→ **PAGE EXCERPT**:
Emmaline Bowman's entry aims to create habitat and get humans in touch with nature. Photo: Supplied

Emmaline Bowman’s entry aims to create habitat and get humans in touch with nature. Photo: Supplied


  1. Assess your location, soil, climate, the needs of local wildlife, what you want to fix and what you want to keep.
  2. Keep the space simple and uncluttered.
  3. Use vertical elements to maximise the space.
  4. If using decking or paving, use smaller boards or pavers to create more detail.
  5. Soft, light colours make a space seem bigger.
  6. Consider the scale of furniture. A table with a glass top or chairs with holes in the pattern can feel less obtrusive.
  7. Create a focal point and frame the garden through planting, art or furniture.
  8. Activate the senses – it’s easier to achieve sensory design in a small area that captures smells, sounds, and temperatures.
  9. If you want a fruit tree, go for a pre-trained, espaliered one.
  10. Engage a designer to help create your design and remember that builders should be registered for projects of more than $5000. Domestic building insurance is needed for work over $16,000.


Many modern homes don’t have much space to spare for a garden; the yard is often just a few paces in each direction. But with thoughtful planning and some imagination, even a courtyard can become a botanic wonderland – and the Melbourne International Flower and Garden Show has set up the perfect challenge to prove it.

→ **PROBLEMS**:
1) Quote the part of the small-garden tips that opens with the words containing "Emmaline Bowman's entry" and closes with "art or furniture.".
2) Print the rows from the start of the rows through the line containing "Looking at the", leaving out the pictures.
The rows below the text are unrelated to it.

→ **STORED DATA**:
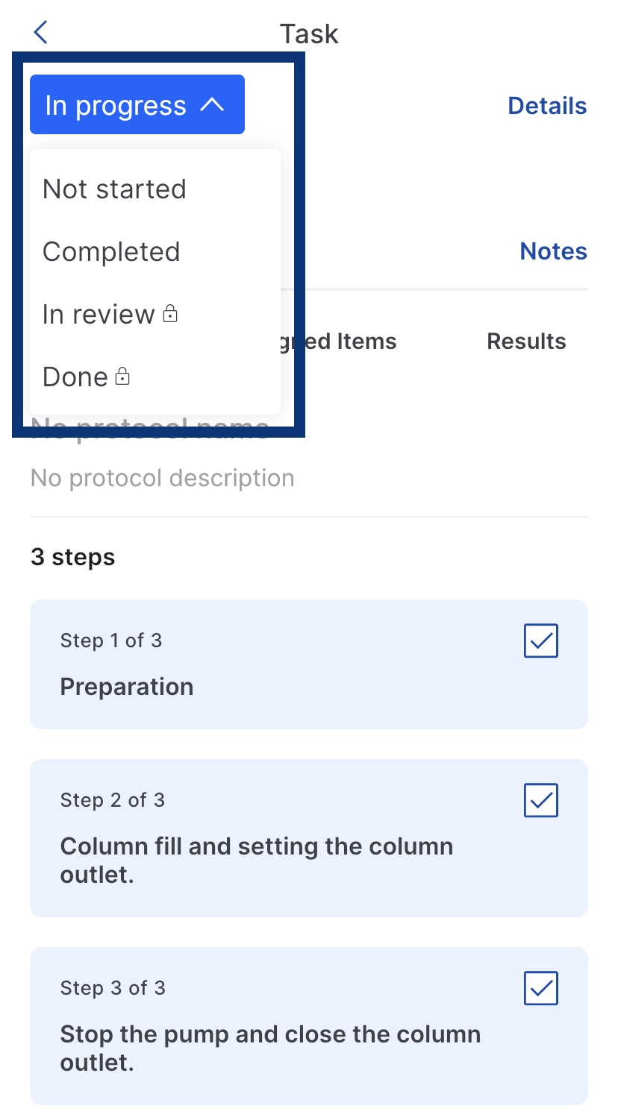Choose Completed from status menu
Screen dimensions: 618x1117
[x=111, y=252]
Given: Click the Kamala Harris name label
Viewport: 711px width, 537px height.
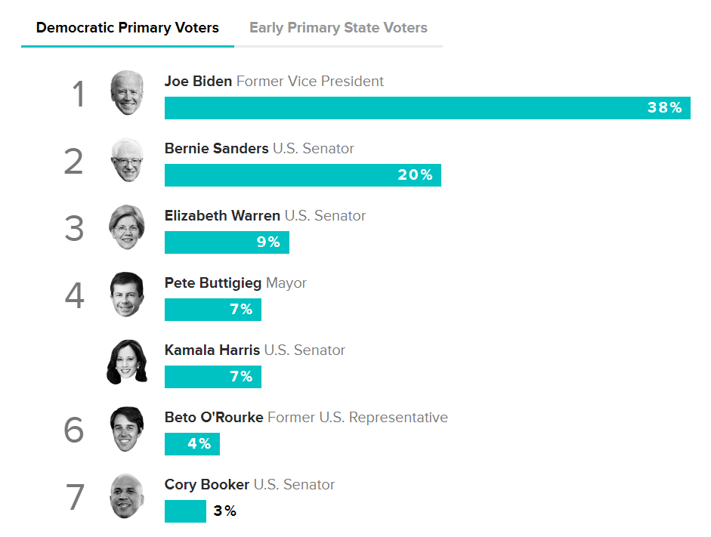Looking at the screenshot, I should [x=212, y=350].
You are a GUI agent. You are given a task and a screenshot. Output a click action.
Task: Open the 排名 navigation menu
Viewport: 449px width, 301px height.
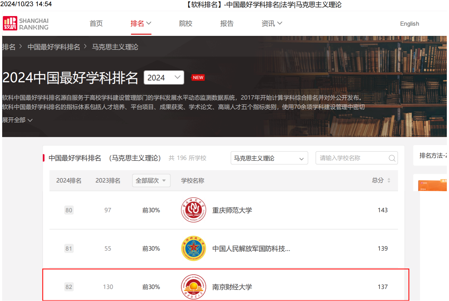pos(141,24)
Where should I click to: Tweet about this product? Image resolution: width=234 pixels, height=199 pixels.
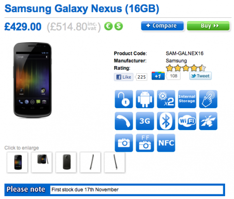(200, 76)
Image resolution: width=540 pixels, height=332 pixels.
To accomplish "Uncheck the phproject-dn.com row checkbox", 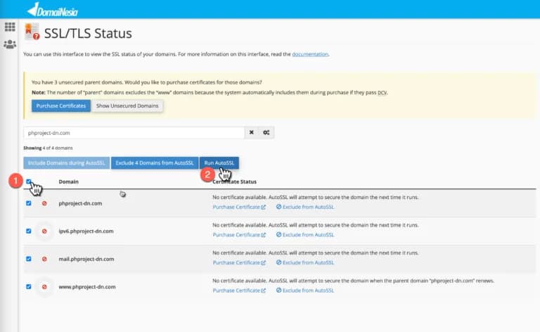I will pyautogui.click(x=28, y=203).
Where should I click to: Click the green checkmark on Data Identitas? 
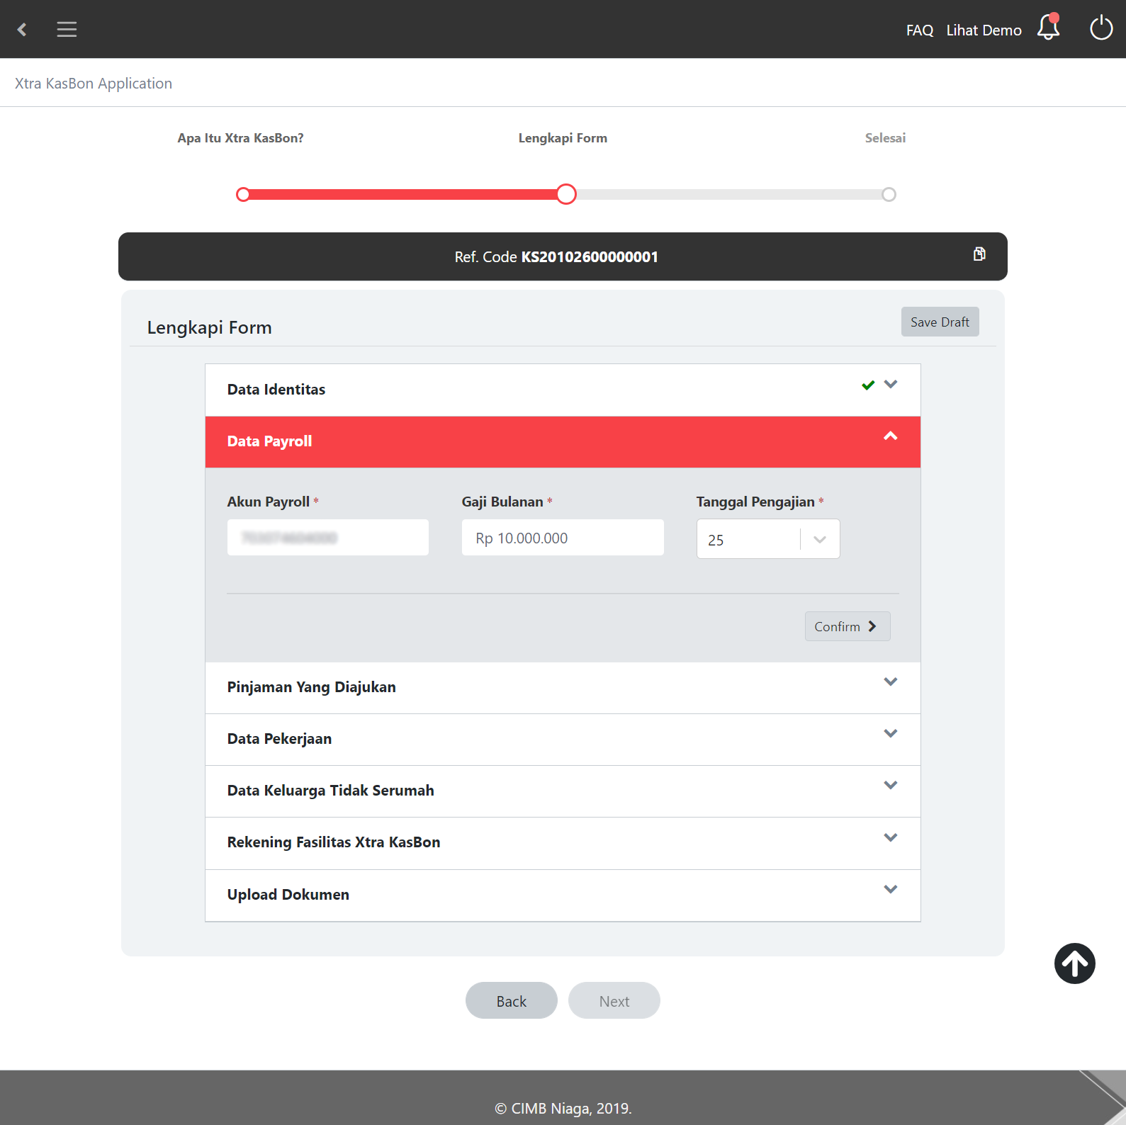[x=868, y=385]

→ **THE REPLIES**:
1)
Emmaline Bowman's entry aims to create habitat and get humans in touch with nature. Photo: Supplied

Emmaline Bowman’s entry aims to create habitat and get humans in touch with nature. Photo: Supplied


  1. Assess your location, soil, climate, the needs of local wildlife, what you want to fix and what you want to keep.
  2. Keep the space simple and uncluttered.
  3. Use vertical elements to maximise the space.
  4. If using decking or paving, use smaller boards or pavers to create more detail.
  5. Soft, light colours make a space seem bigger.
  6. Consider the scale of furniture. A table with a glass top or chairs with holes in the pattern can feel less obtrusive.
  7. Create a focal point and frame the garden through planting, art or furniture.

2)
Choose Completed from status menu
Screen dimensions: 618x1117
[x=111, y=252]
Given: Click the Kamala Harris name label
Viewport: 711px width, 537px height.
Looking at the screenshot, I should [x=212, y=350].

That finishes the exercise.